OBJECTIVE: Quote the records from the line with "This screenshot has width=553, height=251." up to and including the line with "click(1112, 274)", reproducing each line exactly.

(Records in a dataset)
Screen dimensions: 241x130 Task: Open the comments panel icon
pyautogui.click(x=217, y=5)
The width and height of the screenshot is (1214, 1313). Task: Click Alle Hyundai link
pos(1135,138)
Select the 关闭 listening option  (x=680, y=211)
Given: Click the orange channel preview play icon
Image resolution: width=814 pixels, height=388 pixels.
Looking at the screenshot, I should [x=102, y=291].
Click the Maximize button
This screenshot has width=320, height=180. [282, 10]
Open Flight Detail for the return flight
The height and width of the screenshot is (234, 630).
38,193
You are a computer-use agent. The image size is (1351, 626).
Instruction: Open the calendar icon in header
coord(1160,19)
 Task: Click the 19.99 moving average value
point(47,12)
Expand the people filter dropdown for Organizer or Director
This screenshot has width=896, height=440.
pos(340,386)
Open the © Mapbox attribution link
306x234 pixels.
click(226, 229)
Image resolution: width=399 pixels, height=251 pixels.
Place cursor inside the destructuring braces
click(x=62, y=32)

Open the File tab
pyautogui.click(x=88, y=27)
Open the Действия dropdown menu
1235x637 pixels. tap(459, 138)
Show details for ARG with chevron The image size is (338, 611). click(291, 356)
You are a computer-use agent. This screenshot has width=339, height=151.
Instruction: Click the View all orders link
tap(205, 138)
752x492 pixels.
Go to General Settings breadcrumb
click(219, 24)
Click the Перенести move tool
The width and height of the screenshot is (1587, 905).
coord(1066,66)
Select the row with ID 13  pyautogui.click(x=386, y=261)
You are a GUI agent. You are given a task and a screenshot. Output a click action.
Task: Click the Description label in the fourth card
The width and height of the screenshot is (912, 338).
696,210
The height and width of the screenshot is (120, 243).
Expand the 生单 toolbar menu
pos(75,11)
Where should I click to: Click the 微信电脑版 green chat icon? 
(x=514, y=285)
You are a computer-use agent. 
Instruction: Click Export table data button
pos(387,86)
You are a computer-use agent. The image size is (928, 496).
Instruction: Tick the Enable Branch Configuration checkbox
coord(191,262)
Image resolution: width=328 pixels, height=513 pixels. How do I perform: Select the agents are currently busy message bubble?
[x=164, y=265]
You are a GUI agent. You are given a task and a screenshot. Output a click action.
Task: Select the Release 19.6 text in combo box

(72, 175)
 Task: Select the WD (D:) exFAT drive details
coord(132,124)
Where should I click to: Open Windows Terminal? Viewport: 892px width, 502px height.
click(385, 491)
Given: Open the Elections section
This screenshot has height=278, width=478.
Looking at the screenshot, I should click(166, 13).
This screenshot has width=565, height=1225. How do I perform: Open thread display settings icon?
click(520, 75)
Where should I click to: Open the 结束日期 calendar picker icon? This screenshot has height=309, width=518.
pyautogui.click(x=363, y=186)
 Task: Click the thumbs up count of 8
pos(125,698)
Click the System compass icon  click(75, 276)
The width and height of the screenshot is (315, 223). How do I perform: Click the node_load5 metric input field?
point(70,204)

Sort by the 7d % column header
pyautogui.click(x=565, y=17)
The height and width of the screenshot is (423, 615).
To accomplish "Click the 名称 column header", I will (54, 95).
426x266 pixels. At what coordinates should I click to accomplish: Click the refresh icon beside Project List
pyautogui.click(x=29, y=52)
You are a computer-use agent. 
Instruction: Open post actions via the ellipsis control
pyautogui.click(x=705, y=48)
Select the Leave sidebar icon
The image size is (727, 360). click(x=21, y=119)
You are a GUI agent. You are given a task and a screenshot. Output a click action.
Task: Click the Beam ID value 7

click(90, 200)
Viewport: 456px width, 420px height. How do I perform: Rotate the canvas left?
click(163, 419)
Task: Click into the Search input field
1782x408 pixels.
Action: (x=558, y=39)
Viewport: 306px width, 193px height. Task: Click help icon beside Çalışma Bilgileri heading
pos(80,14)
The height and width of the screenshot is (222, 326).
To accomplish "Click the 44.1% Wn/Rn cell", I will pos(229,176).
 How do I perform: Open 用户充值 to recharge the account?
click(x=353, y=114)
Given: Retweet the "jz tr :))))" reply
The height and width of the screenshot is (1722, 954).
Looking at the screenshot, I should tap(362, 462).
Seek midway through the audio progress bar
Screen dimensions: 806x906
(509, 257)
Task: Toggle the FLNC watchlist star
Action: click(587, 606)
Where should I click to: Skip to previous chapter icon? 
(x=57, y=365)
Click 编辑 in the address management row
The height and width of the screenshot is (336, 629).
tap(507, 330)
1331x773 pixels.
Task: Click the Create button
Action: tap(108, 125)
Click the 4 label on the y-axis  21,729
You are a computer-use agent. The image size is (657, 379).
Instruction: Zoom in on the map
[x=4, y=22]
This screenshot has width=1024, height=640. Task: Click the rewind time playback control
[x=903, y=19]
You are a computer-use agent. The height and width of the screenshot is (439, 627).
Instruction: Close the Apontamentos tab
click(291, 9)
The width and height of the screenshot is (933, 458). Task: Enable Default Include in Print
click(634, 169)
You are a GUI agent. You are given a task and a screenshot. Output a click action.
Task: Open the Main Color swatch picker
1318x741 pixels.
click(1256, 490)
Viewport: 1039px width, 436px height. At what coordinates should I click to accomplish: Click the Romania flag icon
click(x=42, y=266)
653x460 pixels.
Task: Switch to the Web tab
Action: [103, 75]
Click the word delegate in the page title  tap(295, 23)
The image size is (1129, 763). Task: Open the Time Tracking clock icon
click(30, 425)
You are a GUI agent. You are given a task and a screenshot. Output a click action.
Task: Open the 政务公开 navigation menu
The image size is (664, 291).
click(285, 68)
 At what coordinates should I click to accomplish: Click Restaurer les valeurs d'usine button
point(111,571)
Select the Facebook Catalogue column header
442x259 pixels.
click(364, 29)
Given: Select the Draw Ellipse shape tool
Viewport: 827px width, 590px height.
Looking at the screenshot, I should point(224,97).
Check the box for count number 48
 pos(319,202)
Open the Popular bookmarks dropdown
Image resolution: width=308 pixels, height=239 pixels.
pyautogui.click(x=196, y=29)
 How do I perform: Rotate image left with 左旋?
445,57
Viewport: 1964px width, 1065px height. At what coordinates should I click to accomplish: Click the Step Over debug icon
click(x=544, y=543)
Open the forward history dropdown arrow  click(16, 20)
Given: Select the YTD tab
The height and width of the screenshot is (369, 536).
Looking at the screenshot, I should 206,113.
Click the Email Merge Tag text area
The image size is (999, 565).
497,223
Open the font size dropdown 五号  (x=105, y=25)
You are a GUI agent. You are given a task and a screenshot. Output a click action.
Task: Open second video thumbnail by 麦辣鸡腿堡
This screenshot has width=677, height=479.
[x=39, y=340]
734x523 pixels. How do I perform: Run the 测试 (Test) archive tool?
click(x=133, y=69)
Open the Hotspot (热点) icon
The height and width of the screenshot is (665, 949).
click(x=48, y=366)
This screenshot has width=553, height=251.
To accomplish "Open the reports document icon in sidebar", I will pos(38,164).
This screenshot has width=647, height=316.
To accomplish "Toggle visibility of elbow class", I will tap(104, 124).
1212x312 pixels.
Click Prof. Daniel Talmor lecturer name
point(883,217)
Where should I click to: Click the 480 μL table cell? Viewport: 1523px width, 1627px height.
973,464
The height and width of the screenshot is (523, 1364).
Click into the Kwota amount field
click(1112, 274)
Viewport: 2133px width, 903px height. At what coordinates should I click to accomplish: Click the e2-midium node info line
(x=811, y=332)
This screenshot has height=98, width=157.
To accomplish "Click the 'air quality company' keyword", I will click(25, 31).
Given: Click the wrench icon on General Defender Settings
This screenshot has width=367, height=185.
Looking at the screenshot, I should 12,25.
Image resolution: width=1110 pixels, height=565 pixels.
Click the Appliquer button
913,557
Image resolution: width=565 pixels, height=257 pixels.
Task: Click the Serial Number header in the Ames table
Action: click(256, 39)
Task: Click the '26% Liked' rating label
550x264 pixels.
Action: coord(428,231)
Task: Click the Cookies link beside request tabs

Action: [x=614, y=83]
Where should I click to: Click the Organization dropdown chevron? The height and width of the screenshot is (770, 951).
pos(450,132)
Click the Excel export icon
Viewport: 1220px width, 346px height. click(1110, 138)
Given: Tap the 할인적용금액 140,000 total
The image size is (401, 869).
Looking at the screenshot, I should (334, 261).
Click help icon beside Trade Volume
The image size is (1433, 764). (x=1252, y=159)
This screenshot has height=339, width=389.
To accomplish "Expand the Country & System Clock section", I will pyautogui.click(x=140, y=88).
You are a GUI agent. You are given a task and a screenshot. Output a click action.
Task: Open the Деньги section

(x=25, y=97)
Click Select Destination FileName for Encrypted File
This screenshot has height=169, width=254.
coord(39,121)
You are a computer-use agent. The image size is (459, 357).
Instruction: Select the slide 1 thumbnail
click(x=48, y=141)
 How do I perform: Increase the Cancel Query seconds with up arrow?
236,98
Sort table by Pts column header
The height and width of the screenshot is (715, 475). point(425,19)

THE REPLY:
This screenshot has width=553, height=251.
To accomplish "Open the reports document icon in sidebar", I will pos(38,164).
This screenshot has width=647, height=316.
To accomplish "Toggle visibility of elbow class", I will tap(104, 124).
1212x312 pixels.
Click Prof. Daniel Talmor lecturer name
point(883,217)
Where should I click to: Click the 480 μL table cell? Viewport: 1523px width, 1627px height.
973,464
The height and width of the screenshot is (523, 1364).
Click into the Kwota amount field
click(1112, 274)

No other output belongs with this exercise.